- _Data entries_
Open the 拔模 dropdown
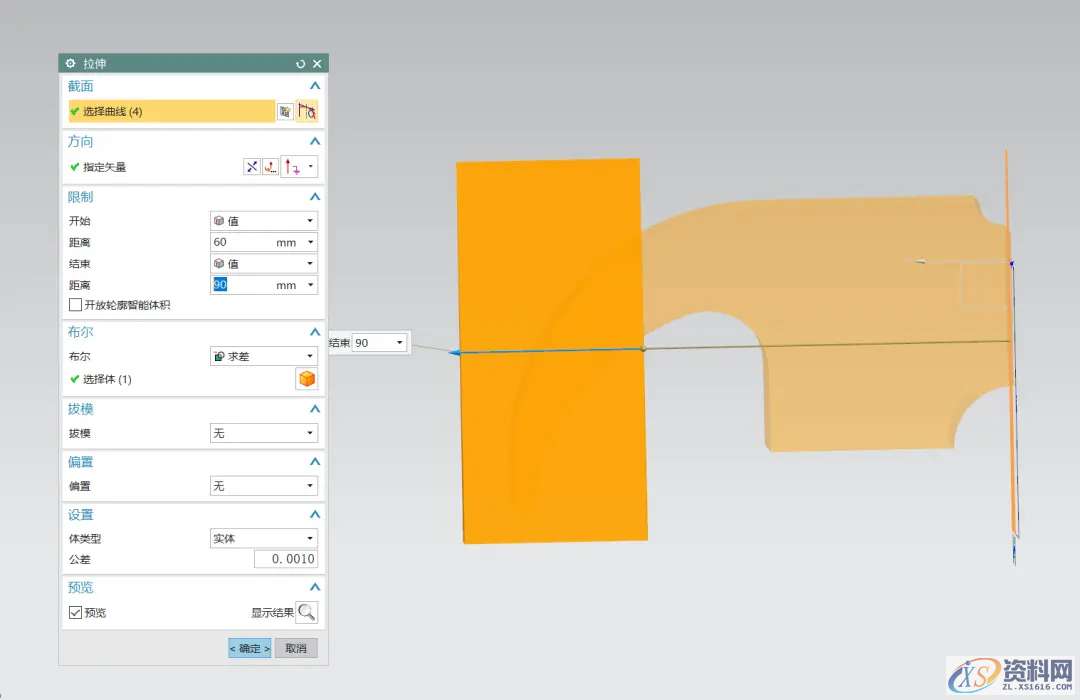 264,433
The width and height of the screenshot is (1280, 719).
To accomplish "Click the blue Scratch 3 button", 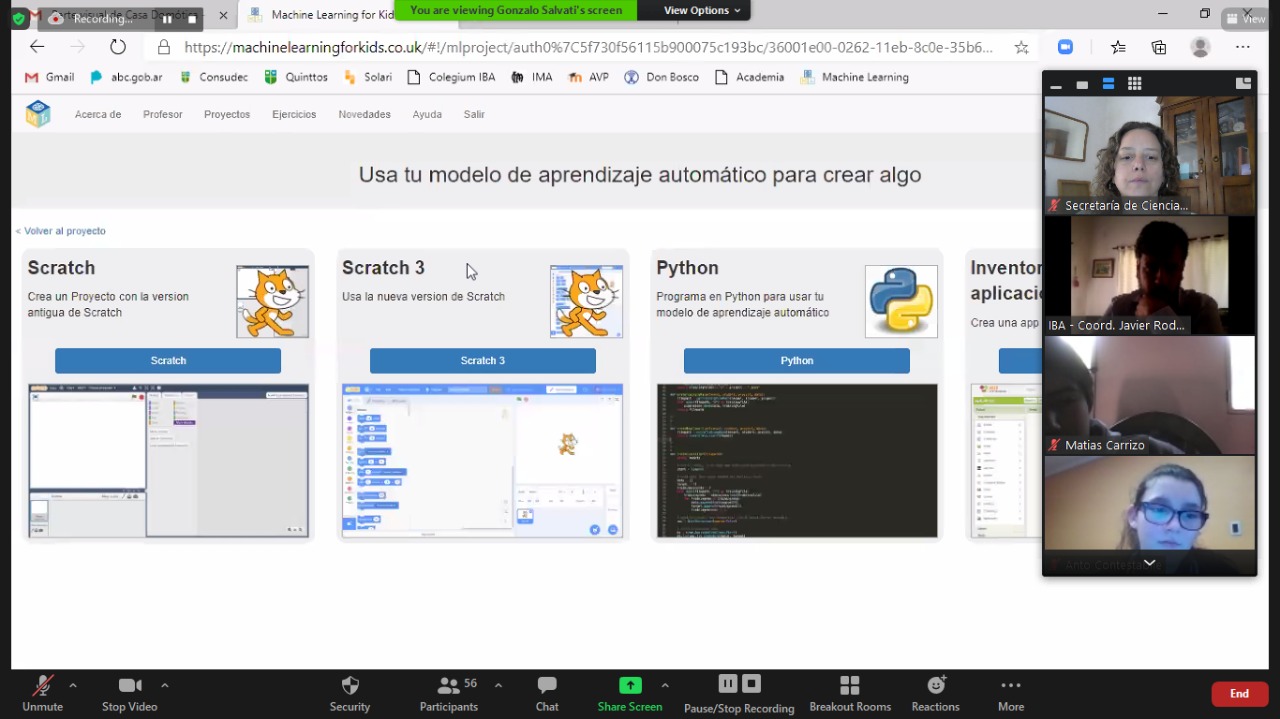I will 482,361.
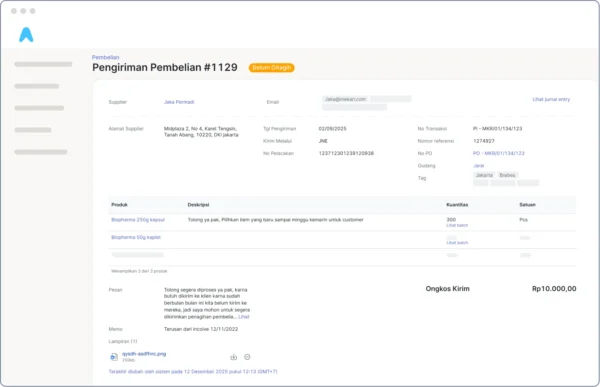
==
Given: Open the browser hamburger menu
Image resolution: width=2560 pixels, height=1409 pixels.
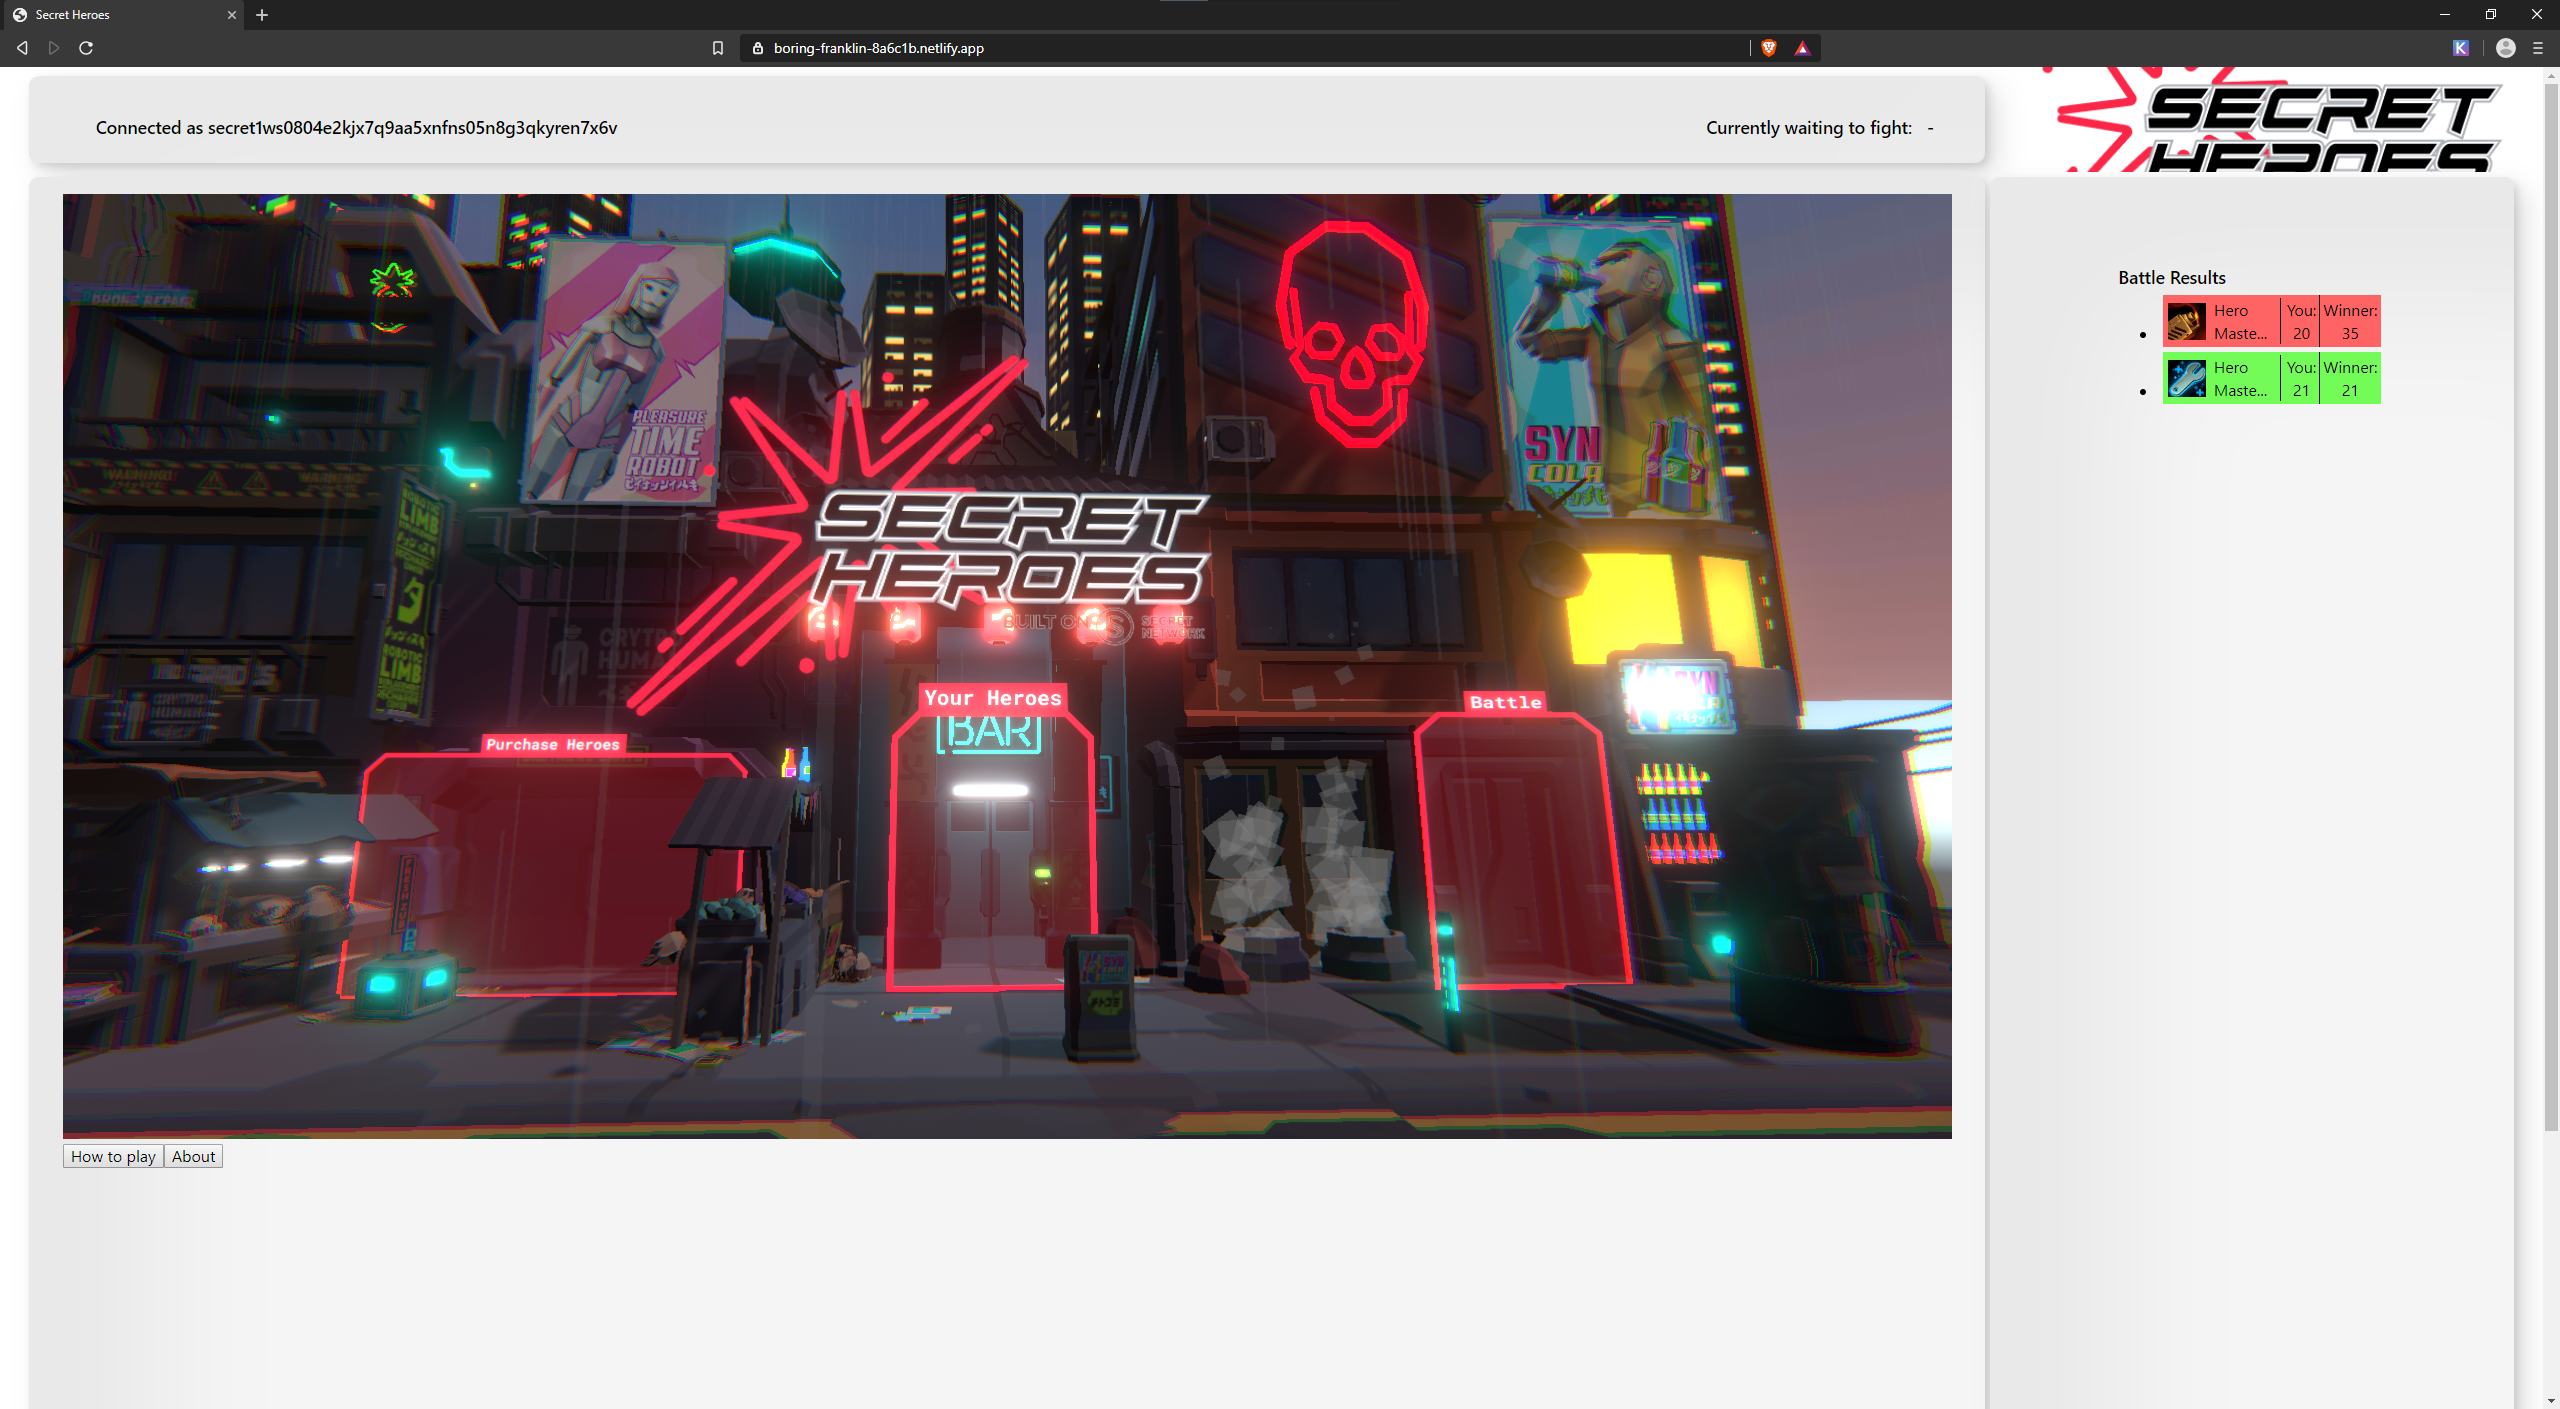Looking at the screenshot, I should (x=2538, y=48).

- _Directions for this task_
Output the listing lines starting at the line containing "Given: Open the browser hamburger menu" and ending after the line containing "Looking at the", reproduced verbatim. Omit the pictures from your output.

- _Written solution_
Given: Open the browser hamburger menu
Image resolution: width=2560 pixels, height=1409 pixels.
Looking at the screenshot, I should (x=2538, y=48).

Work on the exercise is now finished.